Endothelial progenitor cell susceptibility to DNA damaging and DDR-modulating compounds determines endothelial differentiation accuracy
摘要
The clinical use of the anticancer drug doxorubicin (Dox) is limited by irreversible cardiotoxicity. The pathophysiological relevance of different cardiac cell types, including endothelial progenitor cells (EPC), in this process is unclear. Since progenitor cells are particularly relevant for tissue regeneration, we hypothesize that residual damage resulting from Dox-based therapeutic regimen may influence their endothelial differentiation accuracy. Therefore, we comparatively investigated the response of murine embryonic stem cells (mESC), endothelial progenitor cells (EC d4) and terminally differentiated endothelial-like cells (EC d6) following exposure to Dox and selected pharmacological inhibitors of DNA repair/DNA damage response (DDR) (RAD51i B02; HDACi entinostat (EST)).
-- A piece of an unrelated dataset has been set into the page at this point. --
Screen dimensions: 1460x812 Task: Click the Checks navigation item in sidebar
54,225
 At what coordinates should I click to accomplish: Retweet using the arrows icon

We show that EC d4 exhibit enhanced Dox sensitivity as compared to mESC and EC d6. EdU incorporation and replication fork progression analyses revealed pronounced agent-specific differences between mESC, EC d4 and EC d6. Furthermore, DNA damage formation varied in a drug-dependent manner, with mESC showing enhanced residual levels of DNA single-strand breaks (SSB) as compared to EC d4 and EC d6 while EC d6 revealed highest levels of DNA double-strand breaks (DSB). Dox treatment of EC d4 did not prevent their further differentiation into EC d6. However, it caused several functional impairments in the surviving EC d6 progeny, including defects in mitochondrial homeostasis, endothelial barrier function related to cell-cell adhesion factors (ZO1, VE-cadherin), cytokine response and low-density lipoprotein (LDL) uptake. This is accompanied by increased senescence. Summarizing, we demonstrate both overlapping and agent-specific responses of mESC, EC d4 and EC d6 to Dox and DNA repair/DDR inhibitors. Notably, drug treatment of EPC (EC d4) causes multiple dysfunctions in differentiated EC d6. Hence, pharmacological measures aiming to specifically protect EPC from Dox-induced damage are suggested to foster the maintenance of healthy endothelial functionality during regeneration, thereby lowering the risk of detrimental late cardiotoxicity resulting from Dox-based anticancer regimen.